Advantageously, it can be seen from Figure 11 that one of the autoclaves 11 will be discharging steam at discharge stage 94 at the same time as another one of the autoclaves 11 is being pressurised, in the pressurisation stage 91. By provision of an appropriate steam supply apparatus (not shown) steam may be routed from the de-pressurising autoclave 11 to the pressurising autoclave 91 as illustrated by arrows 95. The step effectively reuses some of the steam from each autoclave at the end of the treatment cycle, and thus reduces the amount of energy needed to supply steam under pressure. By using a series of relatively small autoclaves, the entire treatment cycle can be kept a relatively short cycle length to permit near-continuous operation as shown in Figure 9 and allows each individual autoclave 11 to be lighter and more easily manoeuvred. The waste treatment apparatus is appropriately modular so that the capacity can be increased simply by adding additional autoclaves 11 as required. In the cycle as envisaged in Figure 11, six autoclaves are used and it is appropriate that the autoclaves are a multiple of three, but it will be apparent that other autoclaves may be varied as desired depending on the exact cycle time.

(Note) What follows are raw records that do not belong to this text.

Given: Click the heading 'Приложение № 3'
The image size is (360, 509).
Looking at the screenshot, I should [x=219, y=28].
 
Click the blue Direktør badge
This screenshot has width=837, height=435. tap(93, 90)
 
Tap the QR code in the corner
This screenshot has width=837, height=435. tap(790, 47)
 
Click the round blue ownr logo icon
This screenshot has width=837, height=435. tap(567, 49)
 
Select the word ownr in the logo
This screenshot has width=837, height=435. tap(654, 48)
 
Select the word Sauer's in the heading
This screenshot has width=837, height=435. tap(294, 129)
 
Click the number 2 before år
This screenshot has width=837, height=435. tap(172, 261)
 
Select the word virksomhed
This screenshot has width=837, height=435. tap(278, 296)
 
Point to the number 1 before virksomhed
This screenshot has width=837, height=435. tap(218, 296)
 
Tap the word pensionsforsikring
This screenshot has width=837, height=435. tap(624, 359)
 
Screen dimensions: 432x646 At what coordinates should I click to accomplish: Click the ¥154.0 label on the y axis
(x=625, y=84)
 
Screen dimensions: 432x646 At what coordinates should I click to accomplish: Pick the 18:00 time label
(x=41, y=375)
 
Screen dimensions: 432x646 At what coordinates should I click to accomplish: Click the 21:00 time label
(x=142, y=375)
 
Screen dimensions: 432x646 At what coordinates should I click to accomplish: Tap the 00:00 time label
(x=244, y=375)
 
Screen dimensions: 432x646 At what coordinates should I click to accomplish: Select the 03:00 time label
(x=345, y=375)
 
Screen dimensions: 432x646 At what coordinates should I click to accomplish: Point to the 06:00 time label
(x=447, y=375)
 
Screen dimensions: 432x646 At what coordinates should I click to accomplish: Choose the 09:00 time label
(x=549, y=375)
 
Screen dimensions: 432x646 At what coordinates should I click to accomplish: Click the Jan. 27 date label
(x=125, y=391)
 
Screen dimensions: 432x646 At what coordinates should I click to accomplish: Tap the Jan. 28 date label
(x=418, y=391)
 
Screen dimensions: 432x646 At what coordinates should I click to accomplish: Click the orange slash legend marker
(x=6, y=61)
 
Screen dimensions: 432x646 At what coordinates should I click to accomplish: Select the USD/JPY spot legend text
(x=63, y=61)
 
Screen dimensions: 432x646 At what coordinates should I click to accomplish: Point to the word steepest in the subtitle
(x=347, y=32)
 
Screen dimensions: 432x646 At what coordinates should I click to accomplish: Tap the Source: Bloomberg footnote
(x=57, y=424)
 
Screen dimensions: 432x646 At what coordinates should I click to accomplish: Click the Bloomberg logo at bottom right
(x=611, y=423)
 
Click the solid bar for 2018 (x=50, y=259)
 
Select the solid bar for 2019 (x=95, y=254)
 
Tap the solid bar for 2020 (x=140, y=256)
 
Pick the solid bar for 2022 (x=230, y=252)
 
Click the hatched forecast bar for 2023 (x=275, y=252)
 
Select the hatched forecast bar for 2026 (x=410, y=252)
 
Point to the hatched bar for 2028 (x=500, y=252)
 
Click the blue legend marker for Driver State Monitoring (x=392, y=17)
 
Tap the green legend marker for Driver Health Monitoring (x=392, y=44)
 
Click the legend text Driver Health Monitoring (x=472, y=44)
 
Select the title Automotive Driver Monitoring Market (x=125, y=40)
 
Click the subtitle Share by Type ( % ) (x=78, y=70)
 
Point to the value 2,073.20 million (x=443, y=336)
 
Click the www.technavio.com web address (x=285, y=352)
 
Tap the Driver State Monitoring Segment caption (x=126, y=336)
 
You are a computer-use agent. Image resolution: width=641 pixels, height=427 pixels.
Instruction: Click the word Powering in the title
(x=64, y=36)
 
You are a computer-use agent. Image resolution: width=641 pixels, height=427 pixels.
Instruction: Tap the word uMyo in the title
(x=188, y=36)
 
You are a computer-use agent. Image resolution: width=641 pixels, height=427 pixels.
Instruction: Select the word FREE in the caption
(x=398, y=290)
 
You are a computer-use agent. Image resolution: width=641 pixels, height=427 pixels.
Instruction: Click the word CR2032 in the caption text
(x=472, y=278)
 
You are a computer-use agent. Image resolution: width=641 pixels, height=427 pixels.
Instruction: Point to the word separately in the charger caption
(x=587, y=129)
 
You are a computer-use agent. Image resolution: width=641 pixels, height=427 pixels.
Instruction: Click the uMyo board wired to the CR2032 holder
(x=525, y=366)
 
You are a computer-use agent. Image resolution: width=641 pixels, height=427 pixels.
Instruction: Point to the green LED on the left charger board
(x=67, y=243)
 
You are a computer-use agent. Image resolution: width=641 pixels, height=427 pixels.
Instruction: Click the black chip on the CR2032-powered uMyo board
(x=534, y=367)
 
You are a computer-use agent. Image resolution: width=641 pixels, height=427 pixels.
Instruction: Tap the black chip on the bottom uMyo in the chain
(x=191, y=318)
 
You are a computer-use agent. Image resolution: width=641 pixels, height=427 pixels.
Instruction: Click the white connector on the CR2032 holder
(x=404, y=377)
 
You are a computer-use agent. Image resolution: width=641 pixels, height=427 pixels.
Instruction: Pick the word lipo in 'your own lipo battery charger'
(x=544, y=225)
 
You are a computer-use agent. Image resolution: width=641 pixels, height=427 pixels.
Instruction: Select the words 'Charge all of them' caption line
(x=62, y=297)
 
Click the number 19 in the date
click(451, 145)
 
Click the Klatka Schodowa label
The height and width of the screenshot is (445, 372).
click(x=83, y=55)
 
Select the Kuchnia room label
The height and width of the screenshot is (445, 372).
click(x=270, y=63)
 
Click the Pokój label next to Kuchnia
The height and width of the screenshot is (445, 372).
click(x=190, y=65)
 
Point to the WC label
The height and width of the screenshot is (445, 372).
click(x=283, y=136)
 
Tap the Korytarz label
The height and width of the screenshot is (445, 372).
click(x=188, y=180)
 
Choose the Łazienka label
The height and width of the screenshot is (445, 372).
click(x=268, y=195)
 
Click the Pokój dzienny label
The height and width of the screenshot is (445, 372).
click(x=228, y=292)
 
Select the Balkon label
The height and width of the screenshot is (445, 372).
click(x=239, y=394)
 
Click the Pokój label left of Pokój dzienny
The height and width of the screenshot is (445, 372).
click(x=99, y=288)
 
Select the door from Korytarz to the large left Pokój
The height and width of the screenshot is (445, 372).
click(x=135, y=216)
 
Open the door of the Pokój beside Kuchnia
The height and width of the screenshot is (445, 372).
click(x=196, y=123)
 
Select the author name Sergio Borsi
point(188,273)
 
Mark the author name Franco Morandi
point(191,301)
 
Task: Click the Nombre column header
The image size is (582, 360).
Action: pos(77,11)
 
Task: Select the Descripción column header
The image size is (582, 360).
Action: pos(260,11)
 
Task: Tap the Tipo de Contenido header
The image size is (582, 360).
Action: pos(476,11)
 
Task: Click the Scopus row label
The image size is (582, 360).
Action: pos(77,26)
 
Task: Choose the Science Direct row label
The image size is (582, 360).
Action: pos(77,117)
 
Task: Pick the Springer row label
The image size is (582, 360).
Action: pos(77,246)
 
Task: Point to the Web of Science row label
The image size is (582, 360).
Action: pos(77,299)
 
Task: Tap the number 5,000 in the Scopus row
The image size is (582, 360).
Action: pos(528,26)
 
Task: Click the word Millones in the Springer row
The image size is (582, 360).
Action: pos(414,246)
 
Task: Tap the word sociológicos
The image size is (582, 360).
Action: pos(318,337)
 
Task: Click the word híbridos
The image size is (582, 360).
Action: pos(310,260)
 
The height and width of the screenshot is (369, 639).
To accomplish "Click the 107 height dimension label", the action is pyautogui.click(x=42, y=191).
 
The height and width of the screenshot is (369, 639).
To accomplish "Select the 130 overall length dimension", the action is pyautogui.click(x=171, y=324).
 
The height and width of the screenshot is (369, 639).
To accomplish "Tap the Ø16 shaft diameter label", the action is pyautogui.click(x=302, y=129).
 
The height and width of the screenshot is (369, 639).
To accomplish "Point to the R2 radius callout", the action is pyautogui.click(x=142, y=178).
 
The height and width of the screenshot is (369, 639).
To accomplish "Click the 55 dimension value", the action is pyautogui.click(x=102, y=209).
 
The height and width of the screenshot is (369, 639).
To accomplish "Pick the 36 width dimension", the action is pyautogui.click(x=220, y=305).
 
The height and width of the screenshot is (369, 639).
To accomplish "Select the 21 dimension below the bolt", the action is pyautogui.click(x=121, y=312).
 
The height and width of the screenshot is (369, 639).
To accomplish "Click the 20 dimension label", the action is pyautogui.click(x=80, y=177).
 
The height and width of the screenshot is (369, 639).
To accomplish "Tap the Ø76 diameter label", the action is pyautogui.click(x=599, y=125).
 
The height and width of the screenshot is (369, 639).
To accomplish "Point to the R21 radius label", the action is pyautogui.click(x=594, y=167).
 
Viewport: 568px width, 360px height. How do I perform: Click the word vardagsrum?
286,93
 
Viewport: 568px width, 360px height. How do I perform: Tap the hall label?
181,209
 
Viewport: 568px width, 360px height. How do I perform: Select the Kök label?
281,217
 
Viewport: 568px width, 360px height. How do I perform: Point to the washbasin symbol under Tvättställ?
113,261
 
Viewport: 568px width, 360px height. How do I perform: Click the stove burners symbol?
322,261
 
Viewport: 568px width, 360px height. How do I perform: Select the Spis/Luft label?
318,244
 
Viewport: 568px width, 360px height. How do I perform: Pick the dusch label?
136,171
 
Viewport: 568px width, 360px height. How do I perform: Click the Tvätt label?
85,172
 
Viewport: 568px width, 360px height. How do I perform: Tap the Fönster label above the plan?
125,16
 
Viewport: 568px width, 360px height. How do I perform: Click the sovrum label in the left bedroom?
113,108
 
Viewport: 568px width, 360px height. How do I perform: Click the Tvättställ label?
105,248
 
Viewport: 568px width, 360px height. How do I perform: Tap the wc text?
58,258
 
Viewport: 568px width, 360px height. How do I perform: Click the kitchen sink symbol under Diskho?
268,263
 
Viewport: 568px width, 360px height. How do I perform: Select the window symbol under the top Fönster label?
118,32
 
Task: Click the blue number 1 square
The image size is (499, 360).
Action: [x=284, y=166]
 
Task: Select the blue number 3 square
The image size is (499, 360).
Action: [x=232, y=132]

When used in this specification and claims, the terms "comprises" and "comprising" and variations thereof mean that the specified features, steps or integers are included. The terms are not to be interpreted to exclude the presence of other features, steps or components.

The features disclosed in the foregoing description, or the following claims, or the accompanying drawings, expressed in their specific forms or in terms of a means for performing the disclosed function, or a method or process for attaining the disclosed result, as appropriate, may, separately, or in any combination of such features, be utilised for realising the invention in diverse forms thereof.

Claims (20)

1. Claims 1. A waste treatment apparatus comprising a plurality of

   autoclaves, a waste supply apparatus to supply waste material to the autoclaves and a discharge apparatus to receive treated waste from the autoclaves, the autoclaves being rotatable between a first position to receive the waste material, a second position to treat waste material, and a third position to discharge treated waste material.
2. 2. A waste treatment apparatus according to claim 1 wherein the autoclaves are rotatable about a generally horizontal axis between the first position and the third position.
3. 3. A waste treatment apparatus according to claim 2 wherein each autoclave is generally upright when in the first position, generally horizontal in the second position and directed downwardly when in the third position.
4. 4. A waste treatment apparatus according to any one of the preceding claims wherein each autoclave is rotatable about a longitudinal axis when in the second position.
5. 5. A waste treatment apparatus according to any one of the preceding claims wherein the discharge apparatus and the waste supply apparatus are laterally offset.
6. 6. A waste treatment apparatus according to any one of the preceding claims wherein the waste supply apparatus comprises a moveable loading arm operable to supply waste material to a selected one of the autoclaves.
7. 7. A waste treatment apparatus according any one of the preceding claims wherein the discharge apparatus comprises a conveyor belt to receive treated waste material from each autoclave when the autoclave is in the third position.
8. 8. A waste treatment apparatus according any one of the preceding claims wherein the autoclaves are successively loaded, operated to treat the waste material and discharged in sequence such that at least one autoclave is being loaded, one autoclave is waste treatment operation and one autoclave is discharged at a given time.
9. 9. A waste treatment apparatus according to claim 8 wherein the waste treatment operation has a pressurising stage when steam under pressure is supplied to the autoclave, a treatment stage in which the waste is treated and a depressurising stage in which steam is released from the autoclave.
10. 10. A waste treatment apparatus according to claim 9 comprising a steam supply network wherein steam released from one autoclave in a depressurising stage is supplied to another autoclave in a pressurising stage.
11. 11. A waste treatment apparatus according to any one of the preceding claims wherein each autoclave has a capacity of about 10 cubic metres.
12. 12. A waste treatment apparatus according to any one of the preceding claims wherein the number of autoclaves is a multiple of three.
13. 13. A waste treatment apparatus according to any one of the preceding claims wherein each of the autoclaves comprises a mouth part, and wherein a door closes the mouth part when the autoclave is in the second position.
14. 14. A waste treatment apparatus according to claim 13 wherein the door is moved linearly to close the mouth.
15. 15. An autoclave according to claim 13 or claim 14 wherein the door is provided with a steam supply joint to supply steam to the autoclave.
16. 16. A waste treatment apparatus according to claim 15 wherein each autoclave has a neck part comprising a channel to receive steam from the steam supply joint.
17. 17. A waste treatment apparatus according to claim 16 wherein each autoclave has a plurality of steam outlet pipes located internally of the autoclave, wherein each steam supply pipe is connected to a channel in the neck part.
18. 18. A waste treatment apparatus according to claim 17 wherein the steam outlet pipes are supported on base plates such that the pipes are located inwardly of the walls of the autoclave to act to lift the waste during treatment.
19. 19. A waste treatment apparatus substantially hereinbefore described with reference to and as shown in the accompanying drawings.
20. 20. Any novel feature or novel combination of features described herein and/or in the accompanying drawings.